§ **QUÉ ENTREGAR**: Transcribe sin ningún cambio todas las líneas de los registros, de la primera a la última.

§ **LISTA DE REGISTROS**:
= = =
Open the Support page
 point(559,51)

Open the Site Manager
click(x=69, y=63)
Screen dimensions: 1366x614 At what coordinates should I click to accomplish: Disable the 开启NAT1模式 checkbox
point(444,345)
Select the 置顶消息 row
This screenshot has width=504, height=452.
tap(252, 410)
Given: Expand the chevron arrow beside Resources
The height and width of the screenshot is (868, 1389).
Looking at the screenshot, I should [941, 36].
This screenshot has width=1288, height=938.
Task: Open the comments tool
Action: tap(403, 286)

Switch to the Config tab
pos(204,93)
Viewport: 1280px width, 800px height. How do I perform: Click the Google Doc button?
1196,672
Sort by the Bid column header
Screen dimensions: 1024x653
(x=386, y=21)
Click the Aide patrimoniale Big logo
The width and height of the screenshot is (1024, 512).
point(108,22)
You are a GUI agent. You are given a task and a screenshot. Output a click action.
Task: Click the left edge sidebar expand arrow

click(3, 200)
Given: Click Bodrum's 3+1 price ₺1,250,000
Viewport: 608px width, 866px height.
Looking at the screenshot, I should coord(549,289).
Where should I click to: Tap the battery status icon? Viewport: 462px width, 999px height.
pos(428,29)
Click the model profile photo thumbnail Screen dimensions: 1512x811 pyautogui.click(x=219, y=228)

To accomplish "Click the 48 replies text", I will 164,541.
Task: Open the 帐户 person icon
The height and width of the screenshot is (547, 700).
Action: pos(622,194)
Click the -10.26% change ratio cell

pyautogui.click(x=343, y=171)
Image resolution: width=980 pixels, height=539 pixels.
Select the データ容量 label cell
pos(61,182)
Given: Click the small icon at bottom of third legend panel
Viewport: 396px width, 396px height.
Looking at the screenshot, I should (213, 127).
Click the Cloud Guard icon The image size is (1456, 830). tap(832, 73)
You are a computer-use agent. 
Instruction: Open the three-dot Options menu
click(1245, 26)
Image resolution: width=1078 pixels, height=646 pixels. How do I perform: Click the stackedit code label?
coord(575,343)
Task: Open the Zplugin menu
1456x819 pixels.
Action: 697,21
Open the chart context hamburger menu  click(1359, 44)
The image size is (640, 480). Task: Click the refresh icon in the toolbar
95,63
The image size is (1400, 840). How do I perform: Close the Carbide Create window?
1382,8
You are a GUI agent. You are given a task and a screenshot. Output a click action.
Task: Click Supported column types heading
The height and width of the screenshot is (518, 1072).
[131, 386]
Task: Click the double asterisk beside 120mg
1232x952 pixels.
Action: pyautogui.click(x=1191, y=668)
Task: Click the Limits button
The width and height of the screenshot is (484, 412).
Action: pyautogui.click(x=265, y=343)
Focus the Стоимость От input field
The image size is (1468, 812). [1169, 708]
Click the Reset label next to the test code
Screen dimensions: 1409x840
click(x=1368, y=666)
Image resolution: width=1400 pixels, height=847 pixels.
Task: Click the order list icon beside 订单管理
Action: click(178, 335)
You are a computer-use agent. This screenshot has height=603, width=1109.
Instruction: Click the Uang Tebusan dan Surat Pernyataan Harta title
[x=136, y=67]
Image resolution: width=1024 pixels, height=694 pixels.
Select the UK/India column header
= = =
§ **RESPUESTA**:
Open the Support page
 point(559,51)

Open the Site Manager
click(x=69, y=63)
Screen dimensions: 1366x614 At what coordinates should I click to accomplish: Disable the 开启NAT1模式 checkbox
point(444,345)
Select the 置顶消息 row
This screenshot has width=504, height=452.
tap(252, 410)
Given: Expand the chevron arrow beside Resources
The height and width of the screenshot is (868, 1389).
Looking at the screenshot, I should [941, 36].
This screenshot has width=1288, height=938.
Task: Open the comments tool
Action: tap(403, 286)

Switch to the Config tab
pos(204,93)
Viewport: 1280px width, 800px height. How do I perform: Click the Google Doc button?
1196,672
Sort by the Bid column header
Screen dimensions: 1024x653
(x=386, y=21)
Click the Aide patrimoniale Big logo
The width and height of the screenshot is (1024, 512).
point(108,22)
You are a GUI agent. You are given a task and a screenshot. Output a click action.
Task: Click the left edge sidebar expand arrow

click(3, 200)
Given: Click Bodrum's 3+1 price ₺1,250,000
Viewport: 608px width, 866px height.
Looking at the screenshot, I should coord(549,289).
Where should I click to: Tap the battery status icon? Viewport: 462px width, 999px height.
pos(428,29)
Click the model profile photo thumbnail Screen dimensions: 1512x811 pyautogui.click(x=219, y=228)

To accomplish "Click the 48 replies text", I will 164,541.
Task: Open the 帐户 person icon
The height and width of the screenshot is (547, 700).
Action: pos(622,194)
Click the -10.26% change ratio cell

pyautogui.click(x=343, y=171)
Image resolution: width=980 pixels, height=539 pixels.
Select the データ容量 label cell
pos(61,182)
Given: Click the small icon at bottom of third legend panel
Viewport: 396px width, 396px height.
Looking at the screenshot, I should (213, 127).
Click the Cloud Guard icon The image size is (1456, 830). tap(832, 73)
You are a computer-use agent. 
Instruction: Open the three-dot Options menu
click(1245, 26)
Image resolution: width=1078 pixels, height=646 pixels. How do I perform: Click the stackedit code label?
coord(575,343)
Task: Open the Zplugin menu
1456x819 pixels.
Action: 697,21
Open the chart context hamburger menu  click(1359, 44)
The image size is (640, 480). Task: Click the refresh icon in the toolbar
95,63
The image size is (1400, 840). How do I perform: Close the Carbide Create window?
1382,8
You are a GUI agent. You are given a task and a screenshot. Output a click action.
Task: Click Supported column types heading
The height and width of the screenshot is (518, 1072).
[131, 386]
Task: Click the double asterisk beside 120mg
1232x952 pixels.
Action: pyautogui.click(x=1191, y=668)
Task: Click the Limits button
The width and height of the screenshot is (484, 412).
Action: pyautogui.click(x=265, y=343)
Focus the Стоимость От input field
The image size is (1468, 812). [1169, 708]
Click the Reset label next to the test code
Screen dimensions: 1409x840
click(x=1368, y=666)
Image resolution: width=1400 pixels, height=847 pixels.
Task: Click the order list icon beside 订单管理
Action: click(178, 335)
You are a computer-use agent. This screenshot has height=603, width=1109.
Instruction: Click the Uang Tebusan dan Surat Pernyataan Harta title
[x=136, y=67]
Image resolution: width=1024 pixels, height=694 pixels.
Select the UK/India column header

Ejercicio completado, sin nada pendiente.